Und wieder taucht das Motiv der manipulativen Beeinflussung auf. Schön zu erkennen in der Szene, als Rudi ihr seine Liebe vorsülzt, aber nur um sie weich zu klopfen, seinen Geschäftspartner zu beherbergen, der niemand anderer ist, als der uns bereits bekannte mongolische Ex-KGB-Agent und Psychopath vom Dienst Suchbataar.
Mit Maragarita haben wir es nach dem Psycho aus Geschichte Nr.1 und Neal Brose wieder mit jemand zu tun, der abhängig von jemand anderen ist.

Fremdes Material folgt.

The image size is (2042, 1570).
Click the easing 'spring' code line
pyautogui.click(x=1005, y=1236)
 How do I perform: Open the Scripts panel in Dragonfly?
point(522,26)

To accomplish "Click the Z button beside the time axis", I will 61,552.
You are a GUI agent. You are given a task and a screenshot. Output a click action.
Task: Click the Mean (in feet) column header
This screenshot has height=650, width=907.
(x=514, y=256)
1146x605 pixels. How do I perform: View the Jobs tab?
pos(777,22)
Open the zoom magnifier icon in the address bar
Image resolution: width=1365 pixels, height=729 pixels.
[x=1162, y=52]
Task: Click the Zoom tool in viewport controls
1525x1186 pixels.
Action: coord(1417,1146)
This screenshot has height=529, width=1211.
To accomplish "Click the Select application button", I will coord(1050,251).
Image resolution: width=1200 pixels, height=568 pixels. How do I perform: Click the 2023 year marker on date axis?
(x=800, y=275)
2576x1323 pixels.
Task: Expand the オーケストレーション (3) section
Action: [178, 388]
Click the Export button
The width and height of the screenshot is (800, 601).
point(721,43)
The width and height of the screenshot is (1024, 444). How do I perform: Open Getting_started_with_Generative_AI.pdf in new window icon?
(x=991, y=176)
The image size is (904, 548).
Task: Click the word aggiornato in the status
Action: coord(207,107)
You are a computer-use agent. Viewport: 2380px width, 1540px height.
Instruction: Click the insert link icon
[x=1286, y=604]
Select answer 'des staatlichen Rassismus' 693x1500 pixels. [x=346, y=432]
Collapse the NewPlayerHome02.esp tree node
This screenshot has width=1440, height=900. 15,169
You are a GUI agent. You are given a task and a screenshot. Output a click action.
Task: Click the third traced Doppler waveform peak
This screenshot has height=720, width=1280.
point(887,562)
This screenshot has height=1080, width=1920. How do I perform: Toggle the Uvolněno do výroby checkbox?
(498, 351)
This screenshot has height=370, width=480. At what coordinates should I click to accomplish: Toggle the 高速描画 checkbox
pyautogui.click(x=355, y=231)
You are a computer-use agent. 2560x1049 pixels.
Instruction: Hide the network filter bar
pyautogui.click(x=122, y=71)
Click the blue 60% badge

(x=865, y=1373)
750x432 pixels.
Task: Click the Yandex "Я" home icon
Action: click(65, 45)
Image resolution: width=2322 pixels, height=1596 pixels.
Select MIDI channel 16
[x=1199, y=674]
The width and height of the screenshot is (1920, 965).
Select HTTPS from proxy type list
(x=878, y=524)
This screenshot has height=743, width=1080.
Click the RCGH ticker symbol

Bei Neal Brose war es seine Ex-Frau. Beim Psycho sein Meister. Mitchell hat in diese Geschichte wieder zahlreiche Spuren und versteckte Bezüge eingearbeitet, die das Manipulationsmotiv unterstreichen: das Bild von Delacroix, Eva und die Schlange, sowie die fiktiven Dialoge Evas mit der Schlange, die ja eine Metapher für Verführung ist. Hat mir gefallen.
Die Geschichte endet mit einem Knalleffekt. Und das "Böse", in Gestalt des Psychopathen Suchbataar, gewinnt wieder.
Und ich erfahre endlich, woran Neal Brose aus Geschichte Nr. 2 gestorben ist. Das ist mir nicht klar geworden, oder habe es wohl überlesen.
LG Trurl
Bearbeitet von Trurl, 27 September 2013 - 12:01.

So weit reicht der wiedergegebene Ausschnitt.